*** DATA Section Begins ***

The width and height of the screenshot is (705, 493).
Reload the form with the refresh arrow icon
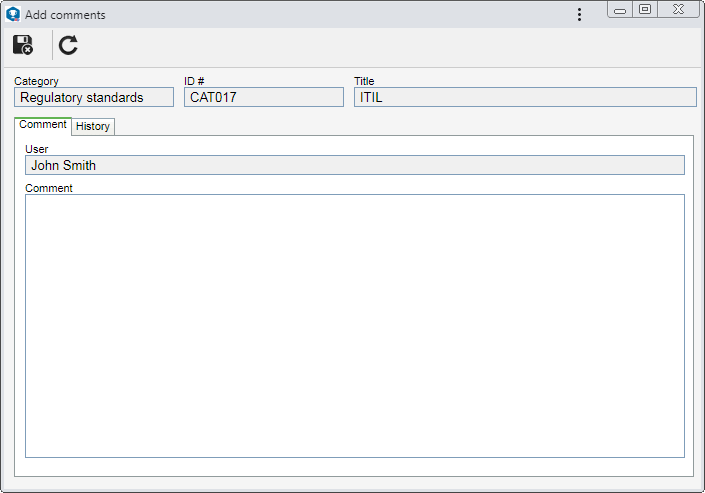click(68, 45)
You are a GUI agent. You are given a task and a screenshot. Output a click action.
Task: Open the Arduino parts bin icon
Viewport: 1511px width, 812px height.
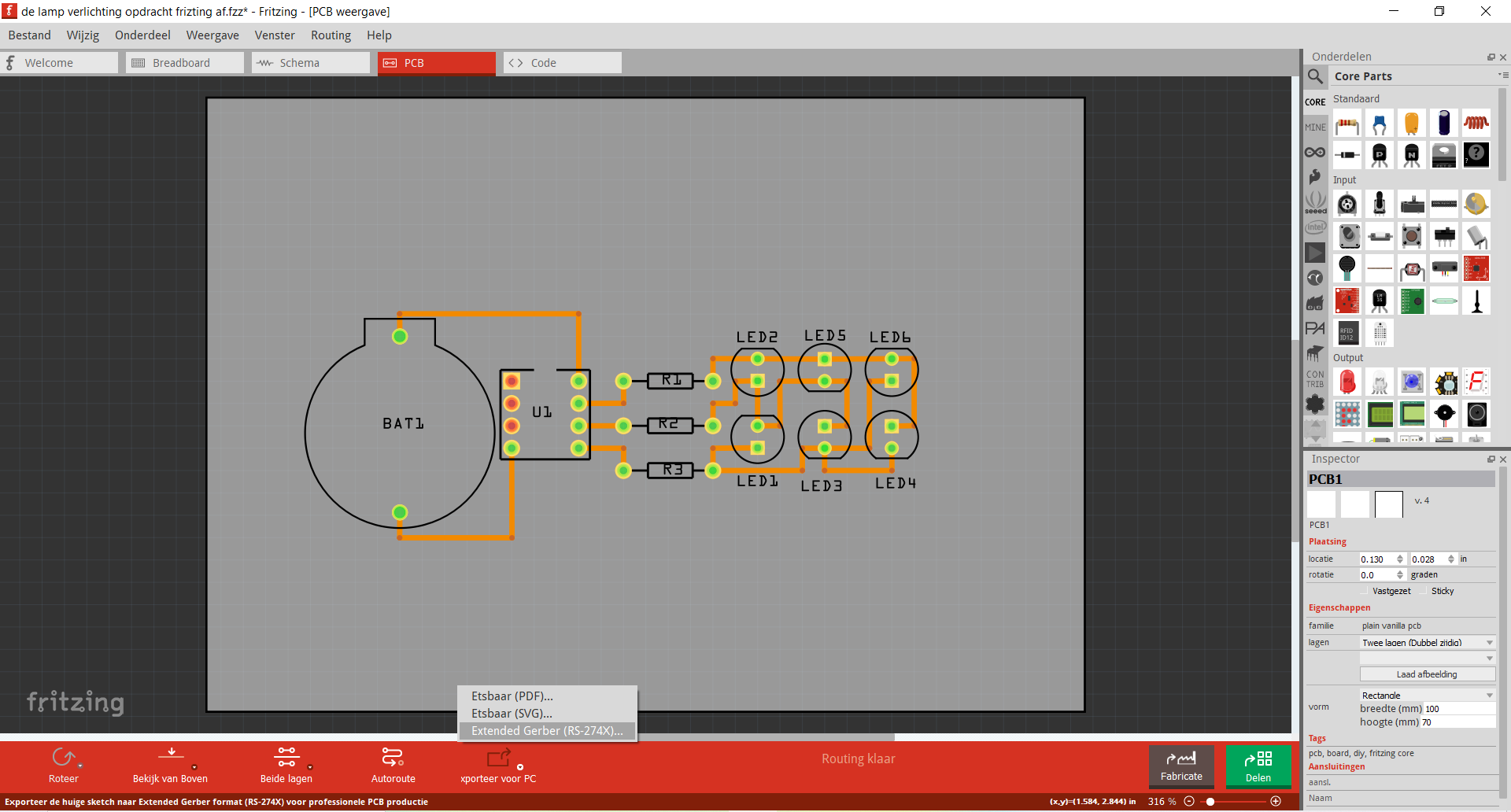(x=1315, y=153)
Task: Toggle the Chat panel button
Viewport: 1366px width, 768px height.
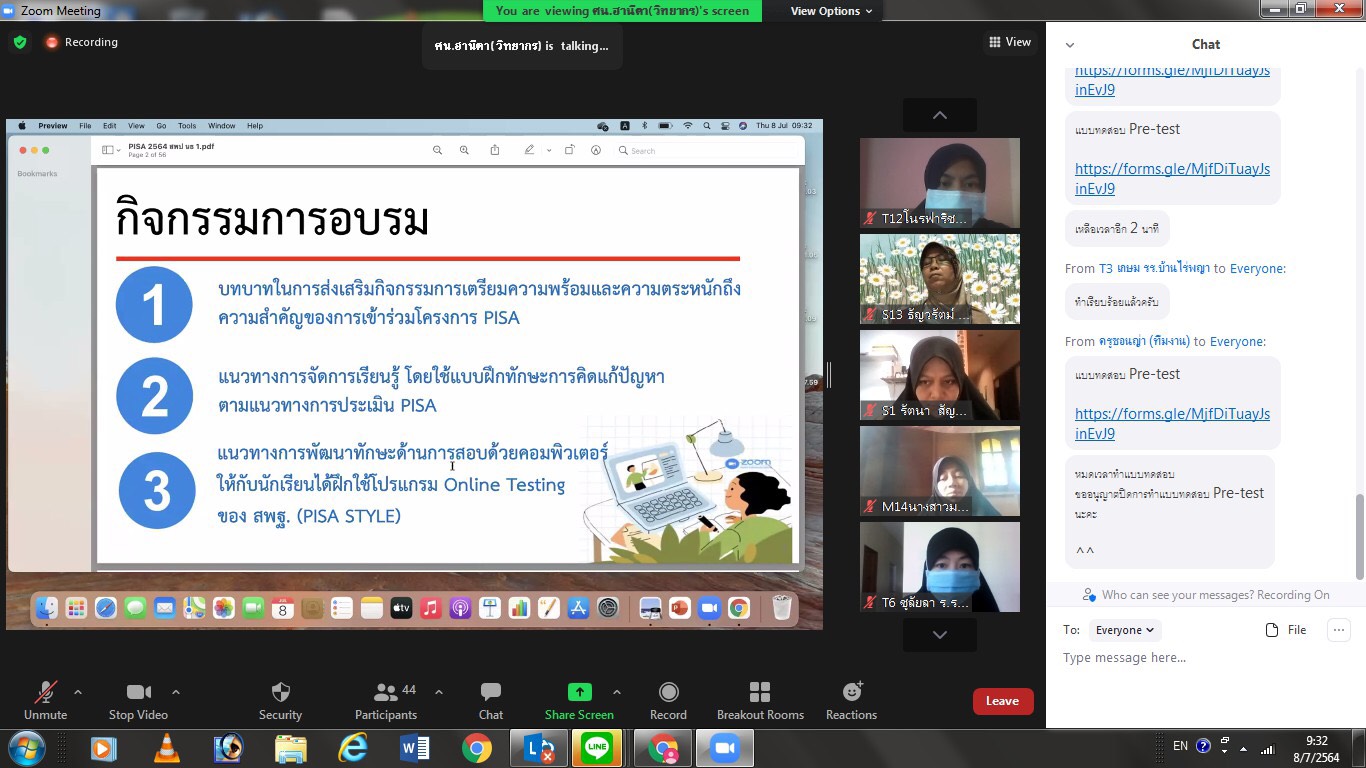Action: (490, 693)
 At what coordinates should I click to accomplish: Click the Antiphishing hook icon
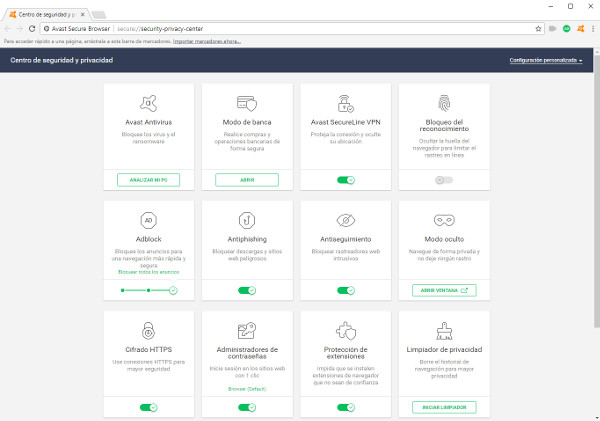pyautogui.click(x=246, y=219)
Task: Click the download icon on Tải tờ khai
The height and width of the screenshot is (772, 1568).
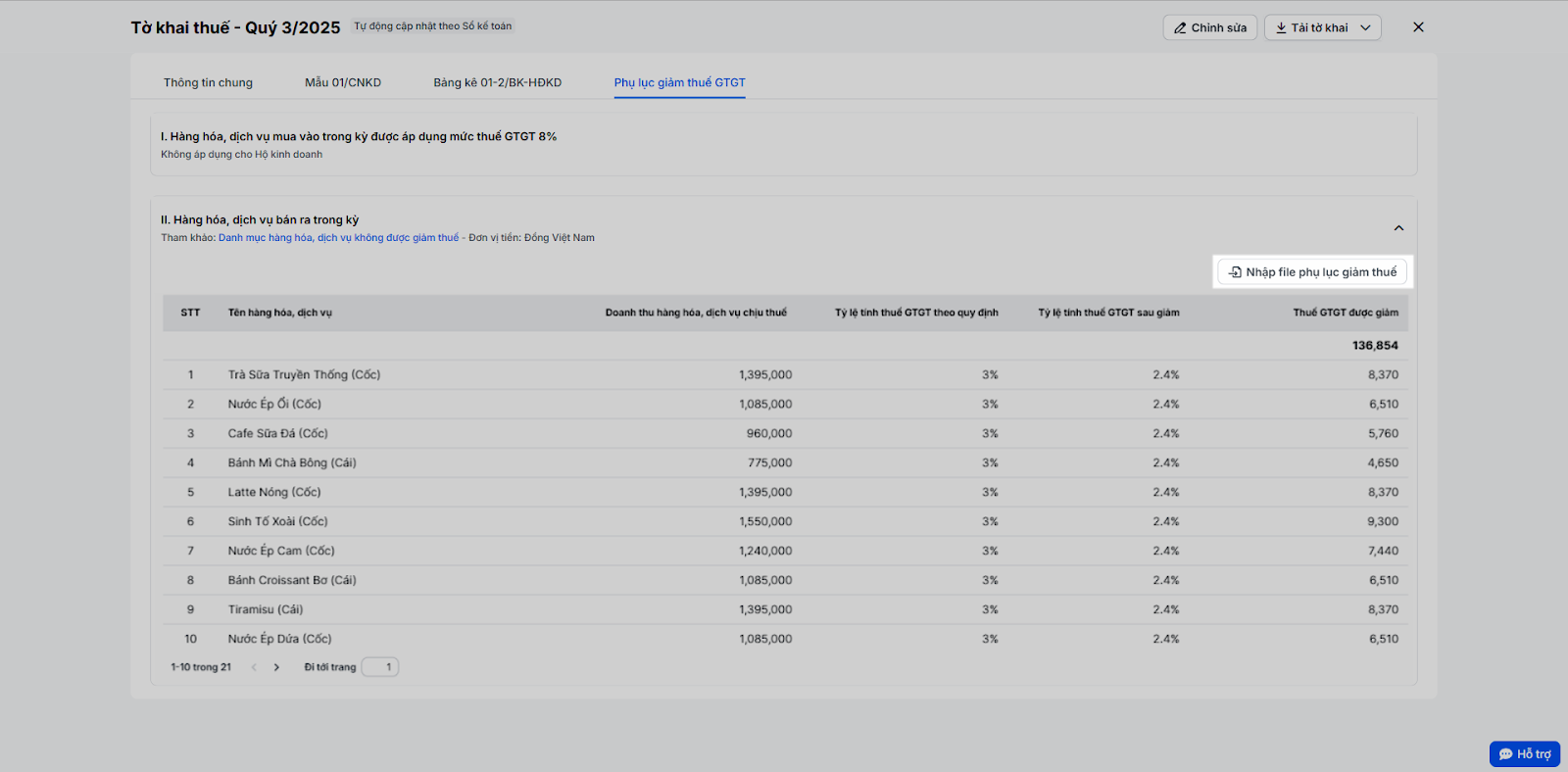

*** DATA Section Ends ***

* EXERCISE AIM *
In the entries above, find each line with the word "screenshot" and show it.

* EXPECTED OUTPUT *
The width and height of the screenshot is (705, 493).
You are a GUI agent. You are given a task and a screenshot. Output a click action.
The height and width of the screenshot is (772, 1568).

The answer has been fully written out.